At 0.degree. C. a solution of hydroxylamine-O-sulfonic acid (93 g) in dry methanol (700 ml) is added over 2minutes to a solution of crude 3-dimethylamino-1-p-tolylprop-2-en-1-one (148 g) in dry methanol (1 l). The mixture is stirred at ambient temperature for 20 minutes, then carefully poured into a solution of sodium bicarbonate (150 g) in water (11 l). After standing at room temperature overnight (for convenience) the precipitate is collected and dried to give crude 5-(4-methylphenyl)-isoxazole. In order to obtain purer product, the material can be purified by flash chromatography on silica gel, using hexane/ethyl acetate (4:1) as eluent. To a solution of 5-(4-methylphenyl)-isoxazole (17 g) and N-bromosuccinimide (19 g) in tetrachloromethane (500 ml) under nitrogen, bisbenzoyl peroxide (0.43 g) is added, and the mixture heated on reflux overnight. The solvent is evaporated, and the residue purified by flash chromatography (silica gel, hexane/ethyl acetate 4:1) to give pure 5-(4-bromomethylphenyl)-isoxazole.

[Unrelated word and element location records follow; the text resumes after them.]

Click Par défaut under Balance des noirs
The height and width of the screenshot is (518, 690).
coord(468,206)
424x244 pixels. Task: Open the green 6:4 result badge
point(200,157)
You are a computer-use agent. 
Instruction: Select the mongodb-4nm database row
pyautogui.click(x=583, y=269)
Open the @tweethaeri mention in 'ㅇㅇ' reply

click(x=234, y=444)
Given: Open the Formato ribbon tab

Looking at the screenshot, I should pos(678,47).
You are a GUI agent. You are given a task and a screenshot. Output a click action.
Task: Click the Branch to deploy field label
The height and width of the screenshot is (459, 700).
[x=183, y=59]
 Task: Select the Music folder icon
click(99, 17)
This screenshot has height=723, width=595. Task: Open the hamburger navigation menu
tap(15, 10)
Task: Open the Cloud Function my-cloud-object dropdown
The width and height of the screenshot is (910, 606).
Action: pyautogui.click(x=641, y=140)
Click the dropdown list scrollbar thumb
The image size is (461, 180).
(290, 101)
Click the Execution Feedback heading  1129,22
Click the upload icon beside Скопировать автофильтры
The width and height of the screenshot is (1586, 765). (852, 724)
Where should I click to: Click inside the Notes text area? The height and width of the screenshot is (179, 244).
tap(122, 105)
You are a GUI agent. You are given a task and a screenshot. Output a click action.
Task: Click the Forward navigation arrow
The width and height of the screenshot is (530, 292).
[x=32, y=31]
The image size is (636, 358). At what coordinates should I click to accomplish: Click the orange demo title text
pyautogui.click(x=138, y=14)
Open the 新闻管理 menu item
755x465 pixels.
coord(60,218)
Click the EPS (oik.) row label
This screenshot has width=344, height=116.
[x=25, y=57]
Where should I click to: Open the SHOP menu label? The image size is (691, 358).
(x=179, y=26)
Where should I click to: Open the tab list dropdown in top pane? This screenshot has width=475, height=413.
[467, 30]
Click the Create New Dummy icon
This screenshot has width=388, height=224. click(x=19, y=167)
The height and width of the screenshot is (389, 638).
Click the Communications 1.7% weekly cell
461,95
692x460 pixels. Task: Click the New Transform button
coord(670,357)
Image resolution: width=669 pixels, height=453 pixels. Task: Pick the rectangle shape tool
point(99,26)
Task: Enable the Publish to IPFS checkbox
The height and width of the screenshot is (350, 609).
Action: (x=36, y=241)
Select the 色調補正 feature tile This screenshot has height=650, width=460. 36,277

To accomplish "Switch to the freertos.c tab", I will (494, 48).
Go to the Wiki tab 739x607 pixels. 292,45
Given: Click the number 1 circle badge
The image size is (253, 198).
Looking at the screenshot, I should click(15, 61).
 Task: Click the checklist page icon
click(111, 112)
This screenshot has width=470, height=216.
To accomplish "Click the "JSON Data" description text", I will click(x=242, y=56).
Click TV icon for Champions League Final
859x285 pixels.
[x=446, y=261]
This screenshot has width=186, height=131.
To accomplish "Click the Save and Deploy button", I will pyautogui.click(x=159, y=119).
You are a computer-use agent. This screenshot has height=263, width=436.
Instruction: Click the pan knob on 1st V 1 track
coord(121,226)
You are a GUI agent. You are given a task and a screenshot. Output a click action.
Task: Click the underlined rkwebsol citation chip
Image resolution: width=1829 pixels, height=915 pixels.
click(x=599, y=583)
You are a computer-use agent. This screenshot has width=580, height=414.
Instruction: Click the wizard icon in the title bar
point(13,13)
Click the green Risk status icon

5-(4-bromomethylphenyl)-isoxazole (700 mg) is dissolved in dichloromethane (20 ml) and stirred vigorously with a solution of tetrabutylammonium hydrogen-sulfate in 2.5 molar aqueous sodium hydroxide, at room temperature, overnight. The organic layer is then separated off and concentrated. The residue is partitioned between ether and water, the ether phase washed with water and brine, dried over magnesium sulfate and evaporated to give crude N-diphenyl methylene-3-[4-(5-isoxazoly)-phenyl]-alanine ethyl ester.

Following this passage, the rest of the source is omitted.